» **What you should do**
Extract, from the records beneath this instruction, each line that contains the word "fullscreen".

Listed entries Block Start

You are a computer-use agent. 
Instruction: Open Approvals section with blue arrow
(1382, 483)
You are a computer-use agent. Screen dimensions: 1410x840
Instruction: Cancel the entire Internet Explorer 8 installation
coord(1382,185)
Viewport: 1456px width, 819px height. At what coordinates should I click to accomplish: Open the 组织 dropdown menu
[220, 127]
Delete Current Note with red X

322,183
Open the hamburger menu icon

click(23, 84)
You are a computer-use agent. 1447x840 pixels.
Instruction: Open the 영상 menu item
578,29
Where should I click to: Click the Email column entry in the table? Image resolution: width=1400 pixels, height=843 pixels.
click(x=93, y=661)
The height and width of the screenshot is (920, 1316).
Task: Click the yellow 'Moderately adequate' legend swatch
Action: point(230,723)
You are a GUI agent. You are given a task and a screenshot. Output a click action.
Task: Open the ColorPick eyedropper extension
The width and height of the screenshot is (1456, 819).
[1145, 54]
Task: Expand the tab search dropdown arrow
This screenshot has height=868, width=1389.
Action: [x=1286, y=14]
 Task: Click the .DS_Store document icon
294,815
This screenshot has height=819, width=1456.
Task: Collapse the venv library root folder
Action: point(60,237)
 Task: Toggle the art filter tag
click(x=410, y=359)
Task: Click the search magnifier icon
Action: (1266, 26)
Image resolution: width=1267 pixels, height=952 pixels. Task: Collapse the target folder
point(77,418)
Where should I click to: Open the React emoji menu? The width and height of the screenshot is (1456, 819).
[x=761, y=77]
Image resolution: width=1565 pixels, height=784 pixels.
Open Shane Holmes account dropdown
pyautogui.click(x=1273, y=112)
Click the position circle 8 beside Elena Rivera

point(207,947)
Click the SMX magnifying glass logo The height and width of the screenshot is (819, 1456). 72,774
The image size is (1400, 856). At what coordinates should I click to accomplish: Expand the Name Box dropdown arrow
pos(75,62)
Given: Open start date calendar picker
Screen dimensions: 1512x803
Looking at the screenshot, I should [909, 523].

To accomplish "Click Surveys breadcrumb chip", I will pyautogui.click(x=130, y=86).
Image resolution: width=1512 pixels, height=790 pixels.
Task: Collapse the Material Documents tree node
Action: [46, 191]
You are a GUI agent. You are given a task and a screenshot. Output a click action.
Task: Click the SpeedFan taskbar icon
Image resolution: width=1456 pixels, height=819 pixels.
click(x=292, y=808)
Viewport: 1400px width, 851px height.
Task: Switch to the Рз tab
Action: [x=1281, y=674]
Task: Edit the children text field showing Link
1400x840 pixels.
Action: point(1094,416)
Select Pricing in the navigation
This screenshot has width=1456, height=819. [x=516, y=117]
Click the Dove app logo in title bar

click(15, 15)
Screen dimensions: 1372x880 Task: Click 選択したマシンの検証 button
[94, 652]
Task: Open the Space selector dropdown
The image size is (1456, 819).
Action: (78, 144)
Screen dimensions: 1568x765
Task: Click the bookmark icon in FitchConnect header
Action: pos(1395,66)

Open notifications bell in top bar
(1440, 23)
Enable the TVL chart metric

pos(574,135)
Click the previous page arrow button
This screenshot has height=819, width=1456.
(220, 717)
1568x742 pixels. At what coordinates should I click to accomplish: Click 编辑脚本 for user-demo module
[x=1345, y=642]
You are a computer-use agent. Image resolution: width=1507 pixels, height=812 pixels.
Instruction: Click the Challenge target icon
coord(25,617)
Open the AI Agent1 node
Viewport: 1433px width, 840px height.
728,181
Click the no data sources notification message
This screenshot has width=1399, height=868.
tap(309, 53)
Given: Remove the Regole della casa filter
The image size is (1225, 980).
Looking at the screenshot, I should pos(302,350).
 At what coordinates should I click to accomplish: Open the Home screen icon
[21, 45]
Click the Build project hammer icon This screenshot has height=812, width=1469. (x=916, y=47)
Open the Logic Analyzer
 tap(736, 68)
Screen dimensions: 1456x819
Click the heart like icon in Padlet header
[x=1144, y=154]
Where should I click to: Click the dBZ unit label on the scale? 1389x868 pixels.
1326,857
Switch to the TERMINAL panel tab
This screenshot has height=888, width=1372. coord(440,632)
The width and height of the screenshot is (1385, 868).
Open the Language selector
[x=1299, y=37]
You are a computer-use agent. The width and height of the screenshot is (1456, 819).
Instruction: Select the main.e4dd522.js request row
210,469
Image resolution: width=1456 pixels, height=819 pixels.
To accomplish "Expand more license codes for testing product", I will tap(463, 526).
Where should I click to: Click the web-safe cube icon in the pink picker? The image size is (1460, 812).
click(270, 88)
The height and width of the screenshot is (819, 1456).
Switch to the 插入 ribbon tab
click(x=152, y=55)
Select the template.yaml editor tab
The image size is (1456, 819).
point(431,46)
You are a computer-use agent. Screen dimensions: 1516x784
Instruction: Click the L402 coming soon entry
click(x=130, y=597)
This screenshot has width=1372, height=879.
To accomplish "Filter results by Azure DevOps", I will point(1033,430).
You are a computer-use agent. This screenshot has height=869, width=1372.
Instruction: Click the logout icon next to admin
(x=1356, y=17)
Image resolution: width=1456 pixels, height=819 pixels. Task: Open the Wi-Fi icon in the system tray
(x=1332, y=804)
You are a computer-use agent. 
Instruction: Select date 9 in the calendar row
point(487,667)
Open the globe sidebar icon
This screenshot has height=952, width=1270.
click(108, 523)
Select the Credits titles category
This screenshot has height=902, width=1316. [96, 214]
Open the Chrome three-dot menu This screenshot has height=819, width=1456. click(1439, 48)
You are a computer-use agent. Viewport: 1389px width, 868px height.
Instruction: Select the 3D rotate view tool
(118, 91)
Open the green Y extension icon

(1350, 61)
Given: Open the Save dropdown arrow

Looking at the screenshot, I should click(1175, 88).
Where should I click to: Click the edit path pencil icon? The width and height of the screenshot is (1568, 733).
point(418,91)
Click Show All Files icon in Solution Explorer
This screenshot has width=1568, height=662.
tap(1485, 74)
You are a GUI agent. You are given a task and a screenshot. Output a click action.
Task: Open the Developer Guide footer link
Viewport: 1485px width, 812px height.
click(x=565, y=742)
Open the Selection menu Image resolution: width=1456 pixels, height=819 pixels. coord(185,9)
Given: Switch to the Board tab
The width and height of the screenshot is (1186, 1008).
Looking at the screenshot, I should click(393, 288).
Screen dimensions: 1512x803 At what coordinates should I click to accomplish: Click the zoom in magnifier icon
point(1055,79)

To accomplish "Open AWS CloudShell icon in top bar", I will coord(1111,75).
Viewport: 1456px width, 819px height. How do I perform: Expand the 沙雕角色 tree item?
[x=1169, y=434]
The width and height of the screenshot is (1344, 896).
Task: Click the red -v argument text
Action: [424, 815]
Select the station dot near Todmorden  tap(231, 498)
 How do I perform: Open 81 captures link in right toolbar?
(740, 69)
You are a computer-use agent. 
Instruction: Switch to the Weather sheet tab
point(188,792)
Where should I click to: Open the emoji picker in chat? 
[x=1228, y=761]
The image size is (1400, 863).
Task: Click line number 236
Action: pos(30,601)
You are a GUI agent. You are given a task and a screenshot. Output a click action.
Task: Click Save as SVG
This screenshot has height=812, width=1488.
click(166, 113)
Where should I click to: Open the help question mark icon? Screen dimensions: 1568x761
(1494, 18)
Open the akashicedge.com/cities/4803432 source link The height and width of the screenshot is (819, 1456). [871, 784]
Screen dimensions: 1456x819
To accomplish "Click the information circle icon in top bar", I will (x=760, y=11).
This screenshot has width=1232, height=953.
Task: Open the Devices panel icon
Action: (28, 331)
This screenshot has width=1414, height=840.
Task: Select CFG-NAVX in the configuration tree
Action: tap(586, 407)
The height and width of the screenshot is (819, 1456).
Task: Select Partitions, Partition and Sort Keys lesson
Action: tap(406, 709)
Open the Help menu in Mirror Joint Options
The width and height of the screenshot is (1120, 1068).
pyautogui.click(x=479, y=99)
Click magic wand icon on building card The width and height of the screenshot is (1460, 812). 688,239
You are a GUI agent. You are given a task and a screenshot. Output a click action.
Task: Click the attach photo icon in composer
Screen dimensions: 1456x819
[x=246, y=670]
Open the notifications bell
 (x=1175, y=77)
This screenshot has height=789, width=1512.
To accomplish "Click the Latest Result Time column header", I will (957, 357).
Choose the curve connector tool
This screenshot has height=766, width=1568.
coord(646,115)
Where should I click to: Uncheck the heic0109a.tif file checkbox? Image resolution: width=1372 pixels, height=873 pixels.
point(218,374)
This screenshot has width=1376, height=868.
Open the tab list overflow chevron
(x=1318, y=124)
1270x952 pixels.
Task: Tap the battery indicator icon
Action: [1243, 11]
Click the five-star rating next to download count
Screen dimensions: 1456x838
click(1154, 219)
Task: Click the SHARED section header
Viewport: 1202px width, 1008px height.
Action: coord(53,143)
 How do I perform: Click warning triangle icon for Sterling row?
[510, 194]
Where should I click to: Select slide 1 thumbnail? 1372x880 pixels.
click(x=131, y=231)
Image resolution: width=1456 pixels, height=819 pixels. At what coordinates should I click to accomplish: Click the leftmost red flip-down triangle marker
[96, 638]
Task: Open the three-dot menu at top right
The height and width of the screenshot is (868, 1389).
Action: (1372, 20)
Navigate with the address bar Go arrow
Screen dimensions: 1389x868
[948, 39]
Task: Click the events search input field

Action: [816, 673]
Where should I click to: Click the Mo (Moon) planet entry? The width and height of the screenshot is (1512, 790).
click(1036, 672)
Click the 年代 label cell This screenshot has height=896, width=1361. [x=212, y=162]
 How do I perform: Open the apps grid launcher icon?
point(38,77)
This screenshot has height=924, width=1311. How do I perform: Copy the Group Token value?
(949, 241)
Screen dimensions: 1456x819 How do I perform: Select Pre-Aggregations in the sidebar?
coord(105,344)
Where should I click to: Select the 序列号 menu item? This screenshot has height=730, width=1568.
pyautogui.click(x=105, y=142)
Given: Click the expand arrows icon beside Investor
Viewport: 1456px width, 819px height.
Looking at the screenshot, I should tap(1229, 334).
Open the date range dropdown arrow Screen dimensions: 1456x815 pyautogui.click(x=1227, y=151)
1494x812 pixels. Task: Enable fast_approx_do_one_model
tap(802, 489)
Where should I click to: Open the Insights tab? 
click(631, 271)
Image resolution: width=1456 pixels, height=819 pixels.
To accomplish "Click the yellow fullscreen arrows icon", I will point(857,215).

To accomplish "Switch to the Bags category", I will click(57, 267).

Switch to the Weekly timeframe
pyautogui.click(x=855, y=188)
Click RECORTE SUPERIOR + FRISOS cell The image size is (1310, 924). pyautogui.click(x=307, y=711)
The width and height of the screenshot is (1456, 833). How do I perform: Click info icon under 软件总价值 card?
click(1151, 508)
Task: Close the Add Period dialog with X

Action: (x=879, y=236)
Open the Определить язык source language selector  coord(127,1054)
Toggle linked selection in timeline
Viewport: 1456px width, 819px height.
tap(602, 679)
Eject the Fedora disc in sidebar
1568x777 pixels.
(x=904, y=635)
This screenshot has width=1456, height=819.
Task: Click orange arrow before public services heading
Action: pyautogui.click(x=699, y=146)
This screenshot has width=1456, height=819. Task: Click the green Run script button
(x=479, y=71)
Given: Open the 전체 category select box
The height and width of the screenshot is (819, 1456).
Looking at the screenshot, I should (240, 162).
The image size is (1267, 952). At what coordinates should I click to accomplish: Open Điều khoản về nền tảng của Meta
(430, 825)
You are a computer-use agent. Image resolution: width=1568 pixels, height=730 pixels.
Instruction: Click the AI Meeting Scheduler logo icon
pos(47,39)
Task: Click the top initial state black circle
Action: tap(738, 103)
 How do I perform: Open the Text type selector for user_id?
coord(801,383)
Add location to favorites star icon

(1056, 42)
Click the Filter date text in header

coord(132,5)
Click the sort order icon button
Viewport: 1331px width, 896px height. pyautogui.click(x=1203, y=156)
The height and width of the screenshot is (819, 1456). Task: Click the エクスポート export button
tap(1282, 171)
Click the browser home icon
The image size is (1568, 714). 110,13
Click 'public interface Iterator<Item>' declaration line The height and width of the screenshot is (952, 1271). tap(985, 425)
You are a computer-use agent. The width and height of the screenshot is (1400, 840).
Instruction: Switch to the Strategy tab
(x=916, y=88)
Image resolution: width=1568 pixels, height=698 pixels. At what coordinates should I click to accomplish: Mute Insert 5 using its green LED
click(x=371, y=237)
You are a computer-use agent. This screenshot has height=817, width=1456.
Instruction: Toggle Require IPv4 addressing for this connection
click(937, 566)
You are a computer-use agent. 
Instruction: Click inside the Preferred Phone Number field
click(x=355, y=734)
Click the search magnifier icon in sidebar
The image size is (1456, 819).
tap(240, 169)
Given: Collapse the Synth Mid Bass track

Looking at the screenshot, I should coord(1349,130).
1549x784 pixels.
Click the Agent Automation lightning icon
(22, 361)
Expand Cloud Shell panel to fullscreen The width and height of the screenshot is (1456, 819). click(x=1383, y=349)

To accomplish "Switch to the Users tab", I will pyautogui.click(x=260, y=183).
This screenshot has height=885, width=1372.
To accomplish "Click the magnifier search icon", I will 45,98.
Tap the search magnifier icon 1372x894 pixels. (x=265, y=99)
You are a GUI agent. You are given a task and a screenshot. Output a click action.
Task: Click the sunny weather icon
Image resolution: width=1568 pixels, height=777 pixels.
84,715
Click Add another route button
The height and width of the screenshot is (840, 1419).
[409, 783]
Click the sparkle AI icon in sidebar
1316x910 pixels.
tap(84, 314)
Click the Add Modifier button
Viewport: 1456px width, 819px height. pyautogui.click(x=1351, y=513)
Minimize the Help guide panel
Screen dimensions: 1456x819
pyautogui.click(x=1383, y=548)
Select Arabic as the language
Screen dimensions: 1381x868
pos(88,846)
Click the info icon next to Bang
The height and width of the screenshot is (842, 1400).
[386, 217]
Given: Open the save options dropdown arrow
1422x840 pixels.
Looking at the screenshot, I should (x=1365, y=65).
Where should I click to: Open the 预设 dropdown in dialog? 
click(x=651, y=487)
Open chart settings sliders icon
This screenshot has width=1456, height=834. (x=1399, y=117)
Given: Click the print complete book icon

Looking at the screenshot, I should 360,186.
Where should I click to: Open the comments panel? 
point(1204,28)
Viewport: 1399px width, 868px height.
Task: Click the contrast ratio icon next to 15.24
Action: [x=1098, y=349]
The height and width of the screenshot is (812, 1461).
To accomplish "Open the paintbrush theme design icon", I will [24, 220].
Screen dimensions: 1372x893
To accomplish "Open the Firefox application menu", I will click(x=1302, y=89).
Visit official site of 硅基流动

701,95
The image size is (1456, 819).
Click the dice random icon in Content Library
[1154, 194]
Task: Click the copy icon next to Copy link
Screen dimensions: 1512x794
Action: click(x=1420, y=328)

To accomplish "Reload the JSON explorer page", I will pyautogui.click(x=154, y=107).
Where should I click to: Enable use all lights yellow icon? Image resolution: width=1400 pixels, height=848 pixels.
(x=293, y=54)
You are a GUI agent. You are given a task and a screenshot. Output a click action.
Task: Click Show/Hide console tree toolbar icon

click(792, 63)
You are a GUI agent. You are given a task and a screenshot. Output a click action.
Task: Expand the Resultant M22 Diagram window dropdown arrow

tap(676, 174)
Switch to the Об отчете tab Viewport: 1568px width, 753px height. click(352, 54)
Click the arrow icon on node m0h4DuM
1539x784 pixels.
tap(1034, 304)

Listed entries Block End

» **Task response**
To accomplish "Click the yellow fullscreen arrows icon", I will point(857,215).
Expand Cloud Shell panel to fullscreen The width and height of the screenshot is (1456, 819). click(x=1383, y=349)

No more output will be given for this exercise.